Si colloca nel solco di una «politica memoriale» la commemorazione, svolta alla presenza della Presidente della Commissione europea Ursula von der Leyen e del Presidente del Parlamento David Sassoli fatta domenica presso il campo d’internamento di Fossoli in occasione del 77esimo anniversario dell’eccidio nazifascista di 67 internati politici.

Una «politica memoriale» che da tempo le istituzioni dell’Unione europea vanno disponendo non solo al loro interno ma soprattutto nel discorso pubblico sul passato.

«È particolarmente toccante per me – ha dichiarato von der Leyen nel suo intervento – essere qui come europea di nazionalità tedesca. È stato un soldato tedesco a ordinare di uccidere i vostri genitori e i vostri nonni. È una colpa profonda del mio Paese».

Disegnata lungo direttrici che coniugano, come perno della ricostruzione storica del continente, da un lato l’assunzione della «colpa» tedesca e dall’altro la centralità del paradigma vittimario come modalità egemone del racconto, la composizione della memoria europea ha sistematizzato la rielaborazione dei crimini di guerra commessi nel corso del secondo conflitto mondiale focalizzandone la «questione morale» anziché la leva storica di significazione valoriale.

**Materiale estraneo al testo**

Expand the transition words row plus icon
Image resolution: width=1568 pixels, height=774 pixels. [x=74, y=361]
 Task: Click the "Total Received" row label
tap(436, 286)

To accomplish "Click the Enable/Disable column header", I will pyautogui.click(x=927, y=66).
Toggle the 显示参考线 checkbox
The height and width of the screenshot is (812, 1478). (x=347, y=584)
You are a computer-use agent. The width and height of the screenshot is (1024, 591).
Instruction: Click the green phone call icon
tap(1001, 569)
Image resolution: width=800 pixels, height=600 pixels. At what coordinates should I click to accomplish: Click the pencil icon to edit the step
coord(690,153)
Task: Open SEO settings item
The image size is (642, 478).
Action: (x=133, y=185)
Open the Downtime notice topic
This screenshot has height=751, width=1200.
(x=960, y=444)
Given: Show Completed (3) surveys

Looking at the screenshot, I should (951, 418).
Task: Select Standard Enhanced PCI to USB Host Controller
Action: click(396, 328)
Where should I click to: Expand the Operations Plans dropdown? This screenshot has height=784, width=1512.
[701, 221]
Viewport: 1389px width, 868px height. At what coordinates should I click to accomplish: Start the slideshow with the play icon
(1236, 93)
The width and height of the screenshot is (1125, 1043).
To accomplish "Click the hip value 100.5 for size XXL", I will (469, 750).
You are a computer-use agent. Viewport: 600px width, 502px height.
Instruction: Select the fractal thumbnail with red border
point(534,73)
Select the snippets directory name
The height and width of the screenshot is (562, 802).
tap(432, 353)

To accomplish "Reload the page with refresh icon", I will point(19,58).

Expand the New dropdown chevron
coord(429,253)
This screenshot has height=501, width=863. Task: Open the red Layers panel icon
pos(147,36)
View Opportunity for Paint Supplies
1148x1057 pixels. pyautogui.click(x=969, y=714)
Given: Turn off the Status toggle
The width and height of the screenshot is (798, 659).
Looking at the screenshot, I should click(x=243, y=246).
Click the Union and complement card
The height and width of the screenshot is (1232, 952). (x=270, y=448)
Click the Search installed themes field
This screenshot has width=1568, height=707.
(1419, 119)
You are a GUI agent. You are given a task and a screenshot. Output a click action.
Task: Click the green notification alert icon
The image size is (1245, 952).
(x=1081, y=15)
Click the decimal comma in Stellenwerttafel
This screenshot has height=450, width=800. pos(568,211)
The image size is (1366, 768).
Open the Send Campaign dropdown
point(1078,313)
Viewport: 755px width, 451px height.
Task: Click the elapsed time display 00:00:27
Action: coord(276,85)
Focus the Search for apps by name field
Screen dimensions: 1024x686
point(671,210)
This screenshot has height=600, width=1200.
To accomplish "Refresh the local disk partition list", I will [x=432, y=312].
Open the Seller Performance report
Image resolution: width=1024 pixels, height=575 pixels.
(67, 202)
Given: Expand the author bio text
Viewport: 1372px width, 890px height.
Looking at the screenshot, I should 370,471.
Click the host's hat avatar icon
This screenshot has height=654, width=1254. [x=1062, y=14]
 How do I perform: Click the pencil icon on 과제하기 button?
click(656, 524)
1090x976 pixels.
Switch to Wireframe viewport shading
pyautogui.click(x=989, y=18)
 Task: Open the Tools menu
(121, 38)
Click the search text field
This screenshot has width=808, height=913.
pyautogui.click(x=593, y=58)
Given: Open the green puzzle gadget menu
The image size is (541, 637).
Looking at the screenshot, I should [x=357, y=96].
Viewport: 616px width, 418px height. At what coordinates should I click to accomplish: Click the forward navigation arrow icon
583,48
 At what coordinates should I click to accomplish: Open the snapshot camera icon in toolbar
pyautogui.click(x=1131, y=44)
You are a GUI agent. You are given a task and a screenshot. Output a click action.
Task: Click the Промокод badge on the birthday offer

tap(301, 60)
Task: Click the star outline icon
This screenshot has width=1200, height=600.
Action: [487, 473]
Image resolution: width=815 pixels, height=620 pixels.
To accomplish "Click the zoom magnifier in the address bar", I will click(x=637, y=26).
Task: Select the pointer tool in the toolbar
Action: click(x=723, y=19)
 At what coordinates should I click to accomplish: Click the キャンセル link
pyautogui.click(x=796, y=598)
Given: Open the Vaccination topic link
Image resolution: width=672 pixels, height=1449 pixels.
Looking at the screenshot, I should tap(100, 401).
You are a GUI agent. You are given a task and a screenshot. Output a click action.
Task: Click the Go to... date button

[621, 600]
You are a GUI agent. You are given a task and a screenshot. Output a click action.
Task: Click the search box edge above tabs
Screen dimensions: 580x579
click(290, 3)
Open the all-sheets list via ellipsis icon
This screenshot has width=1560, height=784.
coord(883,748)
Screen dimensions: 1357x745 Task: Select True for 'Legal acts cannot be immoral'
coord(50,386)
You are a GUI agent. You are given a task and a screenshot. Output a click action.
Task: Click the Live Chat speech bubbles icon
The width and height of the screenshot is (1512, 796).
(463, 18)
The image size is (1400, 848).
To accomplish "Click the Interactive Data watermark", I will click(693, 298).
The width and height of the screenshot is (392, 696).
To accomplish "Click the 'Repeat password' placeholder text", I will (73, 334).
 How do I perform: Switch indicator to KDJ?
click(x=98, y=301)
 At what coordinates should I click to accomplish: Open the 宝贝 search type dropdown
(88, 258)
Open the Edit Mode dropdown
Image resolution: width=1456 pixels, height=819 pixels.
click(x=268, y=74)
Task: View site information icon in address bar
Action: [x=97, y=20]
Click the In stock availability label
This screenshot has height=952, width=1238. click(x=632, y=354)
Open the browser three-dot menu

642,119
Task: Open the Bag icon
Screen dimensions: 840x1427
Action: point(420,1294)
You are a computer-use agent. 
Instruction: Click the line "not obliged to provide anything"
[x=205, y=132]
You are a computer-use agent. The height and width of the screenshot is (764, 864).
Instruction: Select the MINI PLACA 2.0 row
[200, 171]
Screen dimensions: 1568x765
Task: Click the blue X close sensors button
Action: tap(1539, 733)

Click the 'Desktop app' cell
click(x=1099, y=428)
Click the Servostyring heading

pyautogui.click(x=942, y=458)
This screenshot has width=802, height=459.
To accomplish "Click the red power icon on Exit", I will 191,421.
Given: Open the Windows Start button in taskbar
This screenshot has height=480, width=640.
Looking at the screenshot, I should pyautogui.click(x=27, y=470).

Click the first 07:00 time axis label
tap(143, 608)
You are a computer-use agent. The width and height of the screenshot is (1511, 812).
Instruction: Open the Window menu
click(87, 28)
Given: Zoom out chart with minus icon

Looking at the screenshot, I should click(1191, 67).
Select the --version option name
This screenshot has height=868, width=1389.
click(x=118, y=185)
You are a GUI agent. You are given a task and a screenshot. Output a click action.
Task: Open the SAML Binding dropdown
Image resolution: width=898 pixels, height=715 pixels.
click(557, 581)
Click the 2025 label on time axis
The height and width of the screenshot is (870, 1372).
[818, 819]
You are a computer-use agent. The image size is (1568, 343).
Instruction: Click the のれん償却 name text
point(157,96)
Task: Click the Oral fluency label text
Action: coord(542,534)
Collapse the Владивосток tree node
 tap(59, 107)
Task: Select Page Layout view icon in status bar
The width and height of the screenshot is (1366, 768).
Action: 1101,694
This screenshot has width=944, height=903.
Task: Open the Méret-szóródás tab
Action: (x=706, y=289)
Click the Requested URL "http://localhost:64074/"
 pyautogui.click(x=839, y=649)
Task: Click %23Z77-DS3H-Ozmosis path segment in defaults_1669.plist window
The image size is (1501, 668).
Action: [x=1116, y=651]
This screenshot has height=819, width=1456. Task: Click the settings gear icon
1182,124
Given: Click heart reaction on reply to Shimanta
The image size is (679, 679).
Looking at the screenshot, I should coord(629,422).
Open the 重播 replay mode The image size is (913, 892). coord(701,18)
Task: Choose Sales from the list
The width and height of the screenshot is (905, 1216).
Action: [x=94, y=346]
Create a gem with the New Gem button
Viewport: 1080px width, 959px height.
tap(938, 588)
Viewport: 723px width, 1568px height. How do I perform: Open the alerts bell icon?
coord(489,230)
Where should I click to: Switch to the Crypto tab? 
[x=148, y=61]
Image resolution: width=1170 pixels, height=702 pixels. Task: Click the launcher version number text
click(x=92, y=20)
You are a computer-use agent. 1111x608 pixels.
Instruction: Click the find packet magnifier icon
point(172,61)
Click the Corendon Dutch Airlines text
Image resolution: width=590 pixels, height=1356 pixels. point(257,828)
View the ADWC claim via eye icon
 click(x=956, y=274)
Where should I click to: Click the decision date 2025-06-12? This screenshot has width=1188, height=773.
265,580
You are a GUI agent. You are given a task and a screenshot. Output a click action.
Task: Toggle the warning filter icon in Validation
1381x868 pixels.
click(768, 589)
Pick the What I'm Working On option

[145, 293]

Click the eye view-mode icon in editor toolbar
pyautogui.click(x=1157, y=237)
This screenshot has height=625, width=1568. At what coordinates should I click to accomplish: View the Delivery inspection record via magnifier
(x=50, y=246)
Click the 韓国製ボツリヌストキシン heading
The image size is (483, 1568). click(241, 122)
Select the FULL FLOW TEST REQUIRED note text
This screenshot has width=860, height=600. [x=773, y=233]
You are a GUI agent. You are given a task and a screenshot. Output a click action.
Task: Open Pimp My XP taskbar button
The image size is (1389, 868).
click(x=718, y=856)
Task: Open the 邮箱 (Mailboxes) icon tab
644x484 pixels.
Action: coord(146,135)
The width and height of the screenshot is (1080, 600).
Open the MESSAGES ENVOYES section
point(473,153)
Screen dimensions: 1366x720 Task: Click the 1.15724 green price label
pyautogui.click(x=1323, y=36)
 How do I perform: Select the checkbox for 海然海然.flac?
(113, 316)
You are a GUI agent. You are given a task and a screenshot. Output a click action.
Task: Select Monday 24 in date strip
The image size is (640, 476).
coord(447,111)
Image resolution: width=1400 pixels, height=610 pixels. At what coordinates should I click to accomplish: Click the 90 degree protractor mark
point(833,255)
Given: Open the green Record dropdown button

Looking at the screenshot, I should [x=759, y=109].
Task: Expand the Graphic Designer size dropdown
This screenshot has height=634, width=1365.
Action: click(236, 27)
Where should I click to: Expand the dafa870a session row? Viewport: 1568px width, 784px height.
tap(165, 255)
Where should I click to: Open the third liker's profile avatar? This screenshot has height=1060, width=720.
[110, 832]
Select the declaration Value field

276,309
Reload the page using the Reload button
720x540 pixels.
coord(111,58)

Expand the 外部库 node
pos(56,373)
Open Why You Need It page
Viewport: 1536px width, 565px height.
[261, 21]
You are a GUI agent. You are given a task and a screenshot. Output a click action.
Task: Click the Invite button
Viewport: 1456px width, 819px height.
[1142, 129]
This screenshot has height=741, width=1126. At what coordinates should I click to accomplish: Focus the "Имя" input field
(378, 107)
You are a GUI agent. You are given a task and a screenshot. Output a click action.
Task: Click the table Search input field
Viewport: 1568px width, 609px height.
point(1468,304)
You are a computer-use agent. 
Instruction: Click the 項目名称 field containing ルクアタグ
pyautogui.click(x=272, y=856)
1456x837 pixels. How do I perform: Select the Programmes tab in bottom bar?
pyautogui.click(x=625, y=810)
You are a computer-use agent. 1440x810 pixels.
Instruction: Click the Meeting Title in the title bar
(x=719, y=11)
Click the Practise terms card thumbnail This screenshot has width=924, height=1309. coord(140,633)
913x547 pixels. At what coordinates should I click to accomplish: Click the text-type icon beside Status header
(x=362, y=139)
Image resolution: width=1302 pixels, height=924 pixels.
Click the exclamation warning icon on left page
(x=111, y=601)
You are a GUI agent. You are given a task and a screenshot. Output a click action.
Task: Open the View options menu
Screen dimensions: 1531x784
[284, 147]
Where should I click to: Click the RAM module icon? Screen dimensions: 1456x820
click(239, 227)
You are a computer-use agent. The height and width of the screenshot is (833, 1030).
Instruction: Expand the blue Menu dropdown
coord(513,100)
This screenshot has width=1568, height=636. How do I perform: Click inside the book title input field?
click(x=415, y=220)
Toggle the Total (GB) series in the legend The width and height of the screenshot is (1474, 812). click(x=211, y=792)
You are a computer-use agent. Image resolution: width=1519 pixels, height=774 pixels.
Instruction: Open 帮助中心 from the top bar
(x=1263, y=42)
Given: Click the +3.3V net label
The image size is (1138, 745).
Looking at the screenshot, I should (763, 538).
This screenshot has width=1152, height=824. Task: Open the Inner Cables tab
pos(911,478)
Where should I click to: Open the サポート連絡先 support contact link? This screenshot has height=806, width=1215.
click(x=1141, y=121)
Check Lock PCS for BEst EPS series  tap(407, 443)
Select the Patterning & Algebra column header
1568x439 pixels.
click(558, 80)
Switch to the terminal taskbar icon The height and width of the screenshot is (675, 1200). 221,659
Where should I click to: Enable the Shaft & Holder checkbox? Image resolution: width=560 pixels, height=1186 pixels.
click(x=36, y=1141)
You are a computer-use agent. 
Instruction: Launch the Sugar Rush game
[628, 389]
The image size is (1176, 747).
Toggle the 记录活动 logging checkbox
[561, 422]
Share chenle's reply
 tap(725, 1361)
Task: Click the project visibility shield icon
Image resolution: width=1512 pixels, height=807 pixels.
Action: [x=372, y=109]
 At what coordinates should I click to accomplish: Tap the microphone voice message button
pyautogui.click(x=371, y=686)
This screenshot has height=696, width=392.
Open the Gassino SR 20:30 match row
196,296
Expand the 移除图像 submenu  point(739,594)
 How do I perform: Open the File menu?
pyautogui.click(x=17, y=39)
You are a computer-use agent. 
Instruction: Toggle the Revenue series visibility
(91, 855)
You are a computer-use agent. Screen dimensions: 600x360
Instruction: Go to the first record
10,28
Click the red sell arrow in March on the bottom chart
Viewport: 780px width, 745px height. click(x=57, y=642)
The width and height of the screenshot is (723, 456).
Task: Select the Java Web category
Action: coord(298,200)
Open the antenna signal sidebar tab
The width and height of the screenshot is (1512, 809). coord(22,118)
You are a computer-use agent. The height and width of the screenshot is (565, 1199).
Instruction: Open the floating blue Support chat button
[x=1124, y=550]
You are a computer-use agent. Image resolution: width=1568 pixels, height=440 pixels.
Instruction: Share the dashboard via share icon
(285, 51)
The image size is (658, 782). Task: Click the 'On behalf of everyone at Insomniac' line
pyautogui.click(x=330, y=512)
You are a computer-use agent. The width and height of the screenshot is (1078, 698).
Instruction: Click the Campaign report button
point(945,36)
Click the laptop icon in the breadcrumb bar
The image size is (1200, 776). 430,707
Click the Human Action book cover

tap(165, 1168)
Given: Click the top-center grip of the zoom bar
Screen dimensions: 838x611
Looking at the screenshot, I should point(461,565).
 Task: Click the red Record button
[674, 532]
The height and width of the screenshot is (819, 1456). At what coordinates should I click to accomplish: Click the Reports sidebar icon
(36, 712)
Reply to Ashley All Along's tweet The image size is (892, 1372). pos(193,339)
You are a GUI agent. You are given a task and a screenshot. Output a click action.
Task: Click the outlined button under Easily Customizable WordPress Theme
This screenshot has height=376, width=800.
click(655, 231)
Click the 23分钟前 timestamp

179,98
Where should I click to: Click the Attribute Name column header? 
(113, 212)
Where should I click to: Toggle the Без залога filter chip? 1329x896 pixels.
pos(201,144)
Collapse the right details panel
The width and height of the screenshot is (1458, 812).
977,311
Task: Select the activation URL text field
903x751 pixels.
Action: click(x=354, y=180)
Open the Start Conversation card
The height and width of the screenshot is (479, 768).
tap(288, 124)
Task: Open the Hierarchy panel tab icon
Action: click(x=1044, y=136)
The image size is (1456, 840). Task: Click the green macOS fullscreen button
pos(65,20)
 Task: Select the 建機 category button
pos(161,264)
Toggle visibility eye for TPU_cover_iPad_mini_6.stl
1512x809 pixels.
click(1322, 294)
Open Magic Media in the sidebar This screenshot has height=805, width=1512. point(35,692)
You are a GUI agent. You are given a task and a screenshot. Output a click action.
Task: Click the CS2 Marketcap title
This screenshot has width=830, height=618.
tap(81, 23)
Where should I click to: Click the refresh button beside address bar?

Su questo pesa molto, soprattutto rispetto ai crimini contro le popolazioni civili perpetrati negli scenari di guerra odierni, l’assenza di una sanzione economica ovvero dei risarcimenti ai parenti delle vittime.

La Germania, infatti, pur riconoscendosi «moralmente» colpevole ha sempre rifiutato di rifondere i familiari delle vittime nonostante la sentenza della Corte Costituzionale italiana del 2014 abbia reso illegittima la precedente pronuncia della Corte dell’Aia del 2012 che stabiliva l’immunità per lo Stato tedesco.

Ancor più grave il fatto che l’Italia, dal 2008, abbia attivato l’Avvocatura dello Stato in favore della Repubblica Federale Tedesca contro i familiari ed i sopravvissuti delle vittime delle stragi.

A sottolineare il nesso tra il valore dei risarcimenti per le violenze di ieri e l’effetto deterrente, o viceversa moltiplicatore, della violenza di oggi sui civili fu Lido Lazzerini (che perse il padre e gli zii nella strage nazista di Fivizzano del 1944) nel suo intervento all’inaugurazione dell’anno giudiziario 2020 a Firenze in rappresentanza dei familiari delle vittime di Fivizzano e del Padule di Fucecchio; delle Associazioni di Marzabotto e Sant’Anna di Stazzema; dei familiari dei militari caduti a Cefalonia.

«Lo Stato tedesco – disse Lazzerini – si è rivolto alla Corte internazionale di giustizia, all’Aia, che nel 2012 l’ha protetto. All’immunità degli Stati, l’Aia ha dato valore generale, anche per i crimini commessi oggi. Il sangue dei nostri cari è diventato l’occasione per una licenza di uccidere».

La questione dei risarcimenti rappresenta uno degli «irrisolti» della vicenda europea del secondo dopoguerra. Elusa all’indomani della fine della secondo conflitto mondiale in ragione della «realpolitik» della Guerra Fredda (la necessità di riorganizzare sul piano politico-economico-militare i Paesi della Nato in funzione anticomunista) essa è oggi tornata materia incandescente nei rapporti tra gli Stati membri della UE e non solo.

Basti pensare ai contenziosi emersi tra la Polonia sovranista che rivendica i pagamenti e la Germania europeista che si oppone. Oppure, in un rovesciamento delle parti, lo scontro diplomatico tra il governo di Varsavia e lo Stato d’Israele riguardo la legge votata dalla Camera bassa del Parlamento polacco nel giugno 2021 che limita, rendendole di fatto impossibili, le richieste di risarcimento dei beni confiscati agli ebrei durante la seconda guerra mondiale. Un provvedimento legislativo commentato perentoriamente dal premier Morawiecki «finché sarò primo ministro non pagheremo mai per i crimini altrui» e che si lega alle leggi sulla storia di segno regressivo promulgate a Varsavia come a Budapest (in Polonia è vietato per legge associare la Shoah alle responsabilità dei polacchi).

È all’interno di questa dimensione, insieme storica e politica, che si rintracciano le ragioni della storia come «orizzonte di senso» in grado di rappresentare non solo da dove veniamo e quale percorso abbiamo attraversato ma anche il perché siamo ciò che siamo. Una bussola indispensabile per comprendere dove ci stiamo dirigendo.